A 45-year-old African-American woman with systemic lupus erythematosus presented with joint pain, pleuritic chest pain, and malaise. She was initially treated for a presumed systemic lupus erythematosus flare. She was also found to have a small–moderate pericardial effusion and asymptomatic methicillin-sensitive Staphylococcus aureus bacteriuria. Days later, she developed acute encephalopathy, respiratory distress, and hemodynamic instability. Blood cultures grew methicillin-sensitive Staphylococcus aureus, transthoracic echocardiogram revealed mitral valve vegetations consistent with infective endocarditis, and brain imaging showed septic emboli. Despite appropriate antibiotics, the patient’s pericardial effusion enlarged and required pericardiocentesis, yielding purulent fluid which grew methicillin-sensitive Staphylococcus aureus. The effusion recurred, eventually prompting pericardial window surgery.

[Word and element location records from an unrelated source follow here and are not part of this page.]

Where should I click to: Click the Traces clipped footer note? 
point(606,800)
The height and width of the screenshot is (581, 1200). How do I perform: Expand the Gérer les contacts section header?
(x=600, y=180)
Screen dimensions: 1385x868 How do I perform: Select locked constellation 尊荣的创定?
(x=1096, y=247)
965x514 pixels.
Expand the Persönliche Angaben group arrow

Postoperatively, the patient’s mental and functional status continued to improve, and she was discharged to a long-term care facility. Repeat transthoracic echocardiogram 6 weeks after discharge showed a small pericardial effusion and a normal ejection fraction.

Conclusion

This case highlights an atypical presentation of purulent pericardial effusion due to methicillin-sensitive Staphylococcus aureus in a patient with systemic lupus erythematosus. Purulent pericardial effusions can present with nonspecific symptoms, and the diagnosis may be obscured in critically ill patients with multiple active processes contributing to a shock state. As methicillin-sensitive Staphylococcus aureus is an uncommon bacteria to be found in the urine, it may be a warning sign of disseminated infection in immunocompromised patients and should prompt further work-up. In addition, point-of-care ultrasound can serve as a valuable tool in identifying tamponade physiology and prompting timely intervention. Clinicians should be alert to the possibility of purulent pericardial effusion in immunocompromised patients with methicillin-sensitive Staphylococcus aureus bacteremia.